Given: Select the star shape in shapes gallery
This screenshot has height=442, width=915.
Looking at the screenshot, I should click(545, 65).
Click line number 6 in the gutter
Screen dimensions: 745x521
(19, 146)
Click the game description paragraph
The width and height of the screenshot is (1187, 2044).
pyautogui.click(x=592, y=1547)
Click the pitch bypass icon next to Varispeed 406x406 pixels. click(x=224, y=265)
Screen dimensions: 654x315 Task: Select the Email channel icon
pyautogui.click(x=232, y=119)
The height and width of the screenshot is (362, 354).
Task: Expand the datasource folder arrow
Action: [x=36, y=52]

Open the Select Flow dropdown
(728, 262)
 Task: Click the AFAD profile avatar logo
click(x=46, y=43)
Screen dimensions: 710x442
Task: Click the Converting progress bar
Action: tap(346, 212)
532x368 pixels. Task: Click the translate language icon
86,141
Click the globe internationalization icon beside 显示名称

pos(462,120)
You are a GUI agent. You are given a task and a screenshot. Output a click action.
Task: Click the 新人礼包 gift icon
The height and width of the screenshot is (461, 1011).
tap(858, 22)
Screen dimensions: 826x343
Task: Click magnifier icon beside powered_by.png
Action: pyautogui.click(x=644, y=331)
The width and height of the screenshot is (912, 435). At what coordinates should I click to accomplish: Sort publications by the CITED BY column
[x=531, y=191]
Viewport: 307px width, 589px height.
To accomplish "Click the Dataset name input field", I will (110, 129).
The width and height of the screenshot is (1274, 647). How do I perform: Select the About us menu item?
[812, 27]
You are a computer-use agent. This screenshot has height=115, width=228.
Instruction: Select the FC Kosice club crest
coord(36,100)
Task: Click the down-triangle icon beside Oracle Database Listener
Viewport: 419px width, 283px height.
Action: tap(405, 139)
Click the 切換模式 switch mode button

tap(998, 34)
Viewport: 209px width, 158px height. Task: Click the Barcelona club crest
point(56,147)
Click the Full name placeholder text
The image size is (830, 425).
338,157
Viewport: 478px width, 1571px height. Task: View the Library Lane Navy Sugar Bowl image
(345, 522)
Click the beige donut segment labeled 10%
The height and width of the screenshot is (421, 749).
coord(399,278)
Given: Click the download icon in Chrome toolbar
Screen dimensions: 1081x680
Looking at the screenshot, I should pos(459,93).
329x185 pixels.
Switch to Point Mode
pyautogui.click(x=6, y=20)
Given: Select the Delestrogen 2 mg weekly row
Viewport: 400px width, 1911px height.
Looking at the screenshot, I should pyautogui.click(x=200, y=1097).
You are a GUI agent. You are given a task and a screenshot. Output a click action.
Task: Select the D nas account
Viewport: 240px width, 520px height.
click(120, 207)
..........
## What you will do
A faithful copy of every record is required; output it in full.

## Solution
Given: Select the star shape in shapes gallery
This screenshot has height=442, width=915.
Looking at the screenshot, I should click(545, 65).
Click line number 6 in the gutter
Screen dimensions: 745x521
(19, 146)
Click the game description paragraph
The width and height of the screenshot is (1187, 2044).
pyautogui.click(x=592, y=1547)
Click the pitch bypass icon next to Varispeed 406x406 pixels. click(x=224, y=265)
Screen dimensions: 654x315 Task: Select the Email channel icon
pyautogui.click(x=232, y=119)
The height and width of the screenshot is (362, 354).
Task: Expand the datasource folder arrow
Action: [x=36, y=52]

Open the Select Flow dropdown
(728, 262)
 Task: Click the AFAD profile avatar logo
click(x=46, y=43)
Screen dimensions: 710x442
Task: Click the Converting progress bar
Action: tap(346, 212)
532x368 pixels. Task: Click the translate language icon
86,141
Click the globe internationalization icon beside 显示名称

pos(462,120)
You are a GUI agent. You are given a task and a screenshot. Output a click action.
Task: Click the 新人礼包 gift icon
The height and width of the screenshot is (461, 1011).
tap(858, 22)
Screen dimensions: 826x343
Task: Click magnifier icon beside powered_by.png
Action: pyautogui.click(x=644, y=331)
The width and height of the screenshot is (912, 435). At what coordinates should I click to accomplish: Sort publications by the CITED BY column
[x=531, y=191]
Viewport: 307px width, 589px height.
To accomplish "Click the Dataset name input field", I will (110, 129).
The width and height of the screenshot is (1274, 647). How do I perform: Select the About us menu item?
[812, 27]
You are a computer-use agent. This screenshot has height=115, width=228.
Instruction: Select the FC Kosice club crest
coord(36,100)
Task: Click the down-triangle icon beside Oracle Database Listener
Viewport: 419px width, 283px height.
Action: tap(405, 139)
Click the 切換模式 switch mode button

tap(998, 34)
Viewport: 209px width, 158px height. Task: Click the Barcelona club crest
point(56,147)
Click the Full name placeholder text
The image size is (830, 425).
338,157
Viewport: 478px width, 1571px height. Task: View the Library Lane Navy Sugar Bowl image
(345, 522)
Click the beige donut segment labeled 10%
The height and width of the screenshot is (421, 749).
coord(399,278)
Given: Click the download icon in Chrome toolbar
Screen dimensions: 1081x680
Looking at the screenshot, I should pos(459,93).
329x185 pixels.
Switch to Point Mode
pyautogui.click(x=6, y=20)
Given: Select the Delestrogen 2 mg weekly row
Viewport: 400px width, 1911px height.
Looking at the screenshot, I should pyautogui.click(x=200, y=1097).
You are a GUI agent. You are given a task and a screenshot. Output a click action.
Task: Select the D nas account
Viewport: 240px width, 520px height.
click(120, 207)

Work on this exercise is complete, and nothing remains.